# 問題文
以下の記録すべてについて、「Click」を「Tap」に置き換えて編集し、ほかは一切変えずに書き直してください。画像は解答に含めないでください。

------ 記録一覧 ------

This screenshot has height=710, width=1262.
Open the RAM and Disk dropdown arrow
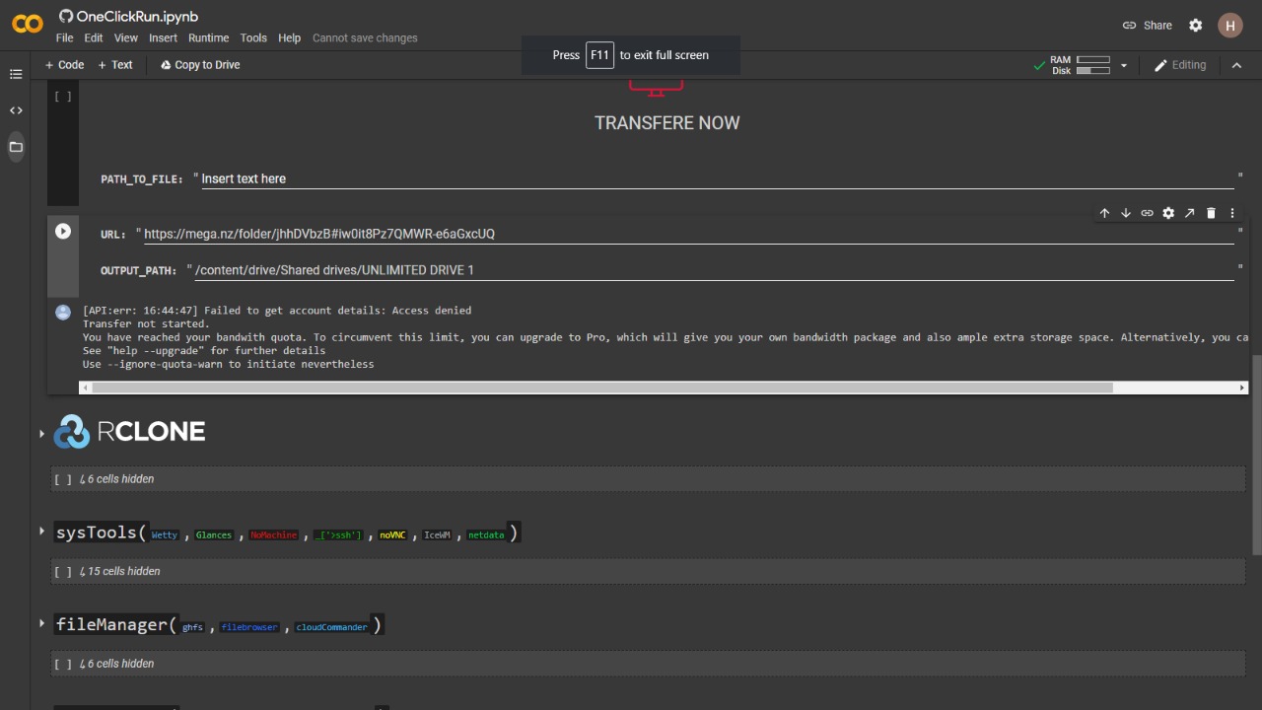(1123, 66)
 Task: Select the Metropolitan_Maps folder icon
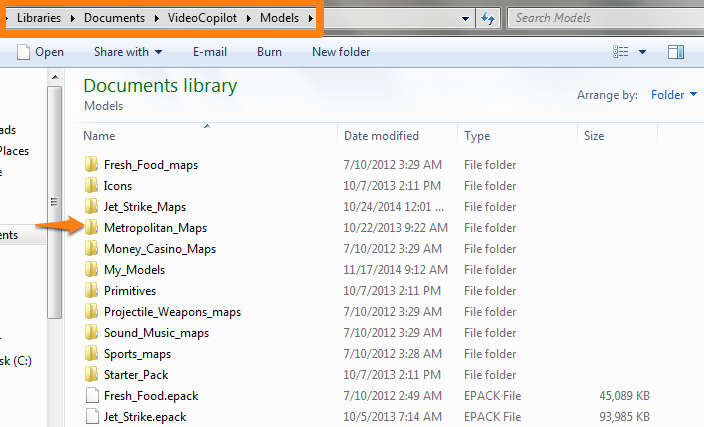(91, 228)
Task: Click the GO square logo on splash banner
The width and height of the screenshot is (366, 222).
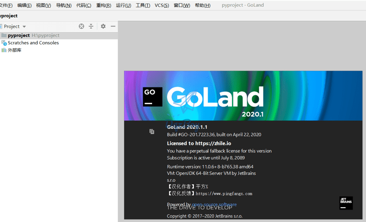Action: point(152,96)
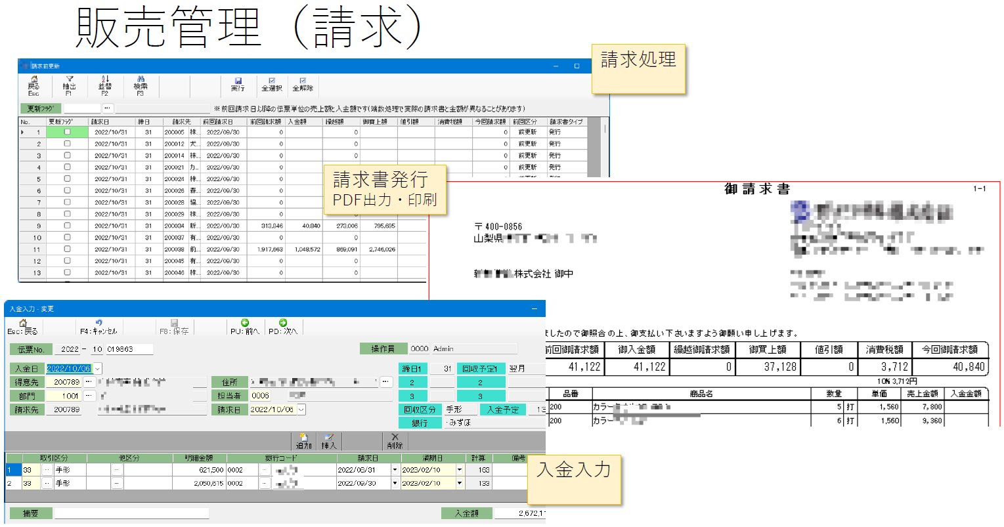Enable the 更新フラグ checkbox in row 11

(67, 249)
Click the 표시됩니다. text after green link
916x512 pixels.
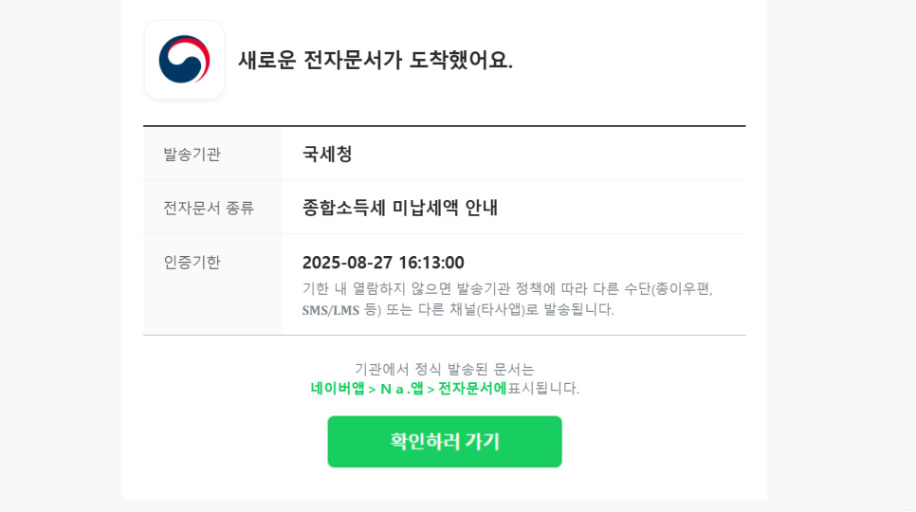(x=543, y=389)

------

# 演習の解答
This screenshot has height=710, width=1262.
Open the RAM and Disk dropdown arrow
(1123, 66)
 Task: Select the Metropolitan_Maps folder icon
(91, 228)
Task: Tap the GO square logo on splash banner
The width and height of the screenshot is (366, 222).
Action: point(152,96)
Enable the 更新フラグ checkbox in row 11

(67, 249)
Tap the 표시됩니다. text after green link
916x512 pixels.
(x=543, y=389)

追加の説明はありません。